Regardless of which tools you use, HIPAA places certain obligations on you as the covered entity. These are not optional, and using a compliant tool does not eliminate them.

  • Conduct a risk assessment. Document the tools you use, the data you share, and the safeguards in place. Review this annually or when you change tools.
  • Maintain signed BAAs. Keep copies of every BAA you sign. Know what each one says.
  • Apply the minimum necessary standard. Share only the PHI needed for the task. If you can generate a useful progress note from key phrases rather than a full transcript, do that.
  • Train yourself and your staff. Even in a solo practice, document your HIPAA training. Know the rules for breach notification and patient access requests.
  • Have a breach response plan. If a vendor experiences a breach, you need to know what to do: who to notify, within what timeframe, and what documentation to maintain.

The Bottom Line

"HIPAA compliant" on a product page tells you almost nothing. It is a self-declaration with no standard definition and no external verification. The phrase has become so overused in healthcare AI marketing that it has lost most of its meaning.

What matters is whether the vendor can answer specific questions about BAAs, encryption, data handling, access controls, and breach procedures — and whether those answers satisfy your obligations as a covered entity under HIPAA.

You do not need to become a security expert. But you do need to ask better questions than "are you HIPAA compliant?" Because the answer is always yes, and the answer is not always true.

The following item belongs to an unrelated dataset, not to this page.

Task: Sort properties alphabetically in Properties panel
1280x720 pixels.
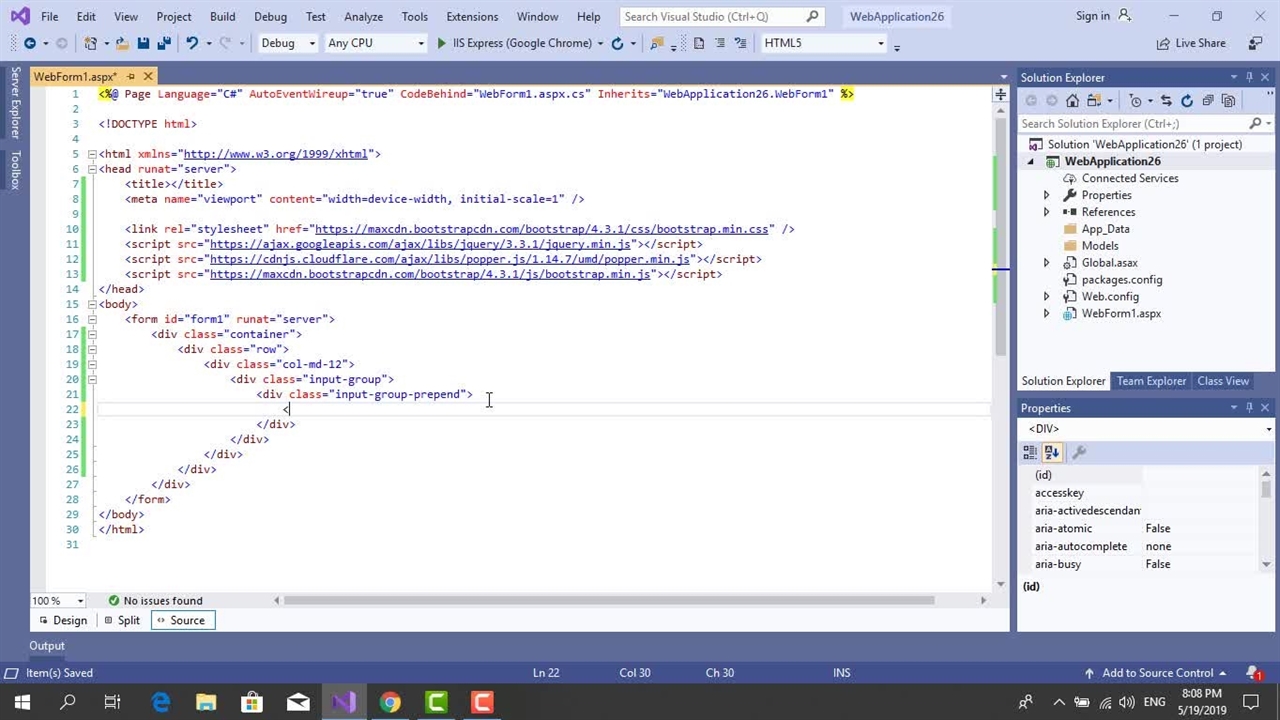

This post is for informational purposes only and does not constitute legal advice. Mental health practitioners should consult their own legal advisors regarding HIPAA compliance, BAA requirements, and the use of AI tools in their specific practice context.


References

  • U.S. Department of Health and Human Services. (2013). Summary of the HIPAA Security Rule. HHS.gov.
  • U.S. Department of Health and Human Services. (2013). Business Associate Contracts: Sample Business Associate Agreement Provisions. HHS.gov.
  • U.S. Department of Health and Human Services. (2012). Guidance Regarding Methods for De-identification of Protected Health Information. HHS.gov.
  • National Institute of Standards and Technology. (2008). An Introductory Resource Guide for Implementing the Health Insurance Portability and Accountability Act (HIPAA) Security Rule. NIST SP 800-66 Rev. 1.